The effort basically failed. In part, it was probably because of culture clash--the partners of these firms didn't feel comfortable in this corporate world which promoted proprietary products and services.

Well, one-stop shopping is now back. No the consolidators didn't adopt a new business model. Rather, this kind of shopping is being widely adopted by the large regional firms that remained independent.

They have adopted a few techniques to ensure success. For one, these firms have acquired smaller firms that fill gaps in various service areas. They have also joined international firm associations so that they can easily handle international transactions through their affiliated firms. They also made acquisitions of, or entered into joint ventures with, non-CPA firms that can provide desired services to their clients. For example, just last week, there was a joint venture announced between J.H. Cohn LLP, one of the Northeast’s largest accounting and consulting firms, and UIC, Inc., a leading independent risk management consulting firm.
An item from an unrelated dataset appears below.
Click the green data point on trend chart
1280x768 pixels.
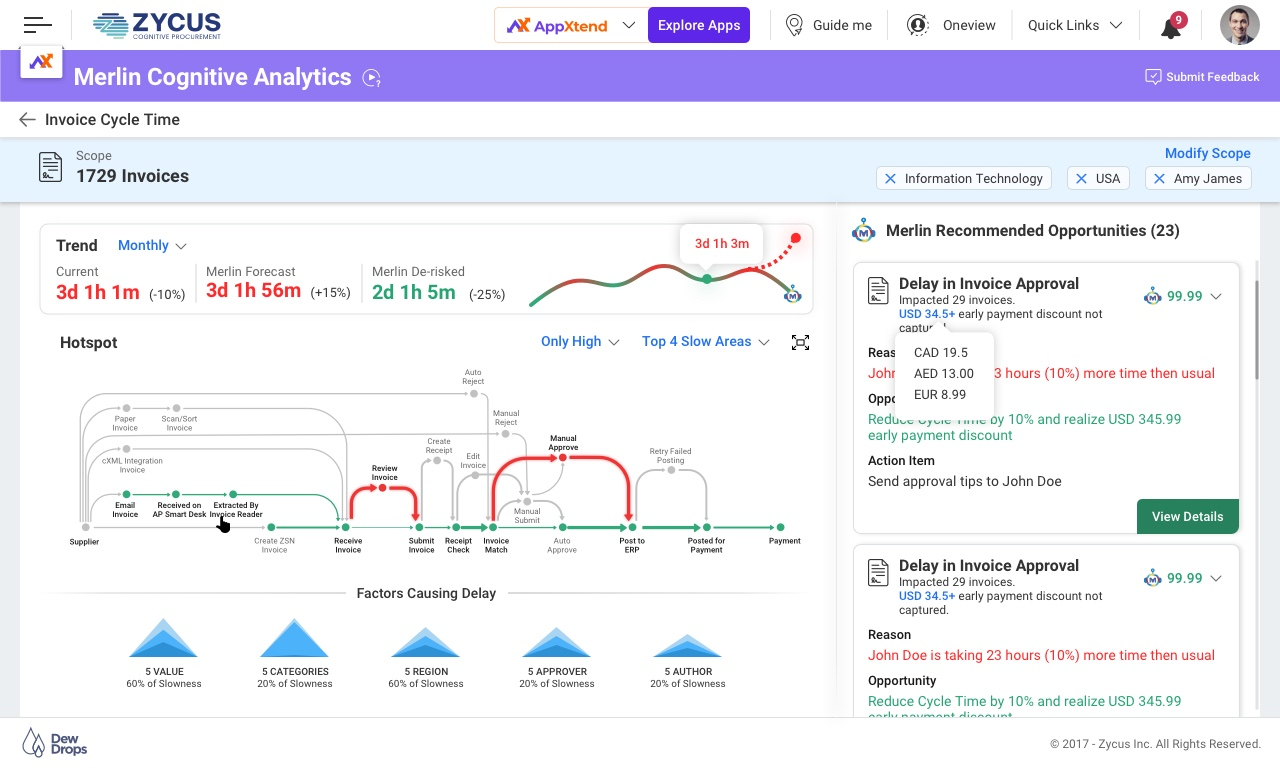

So, why is one-stop shopping successful now for these independent regional firms when it wasn't successful for the consolidators who acquired regional firms years back?

I think it is because these independent regional firms are primarily selling services, not proprietary products. Also, the partners in control of these firms know their client base extremely well. They are able to identify the types of services their clients need, and rather than trying to sell them all their available services, they identify that core of clients that will really benefit from a particular service and target them.

What it really comes down to is that CPAs earned their "most trust advisor" reputation because of the professionalism they exercised over time in their dealing with their clients. That is the critical point and why I believe one-stop shopping is turning out so successfully now for a number of accounting firms. Unlike the consolidators, the CPA exercising professional judgment remains the ultimate decisonmaker, and that is the all-important difference.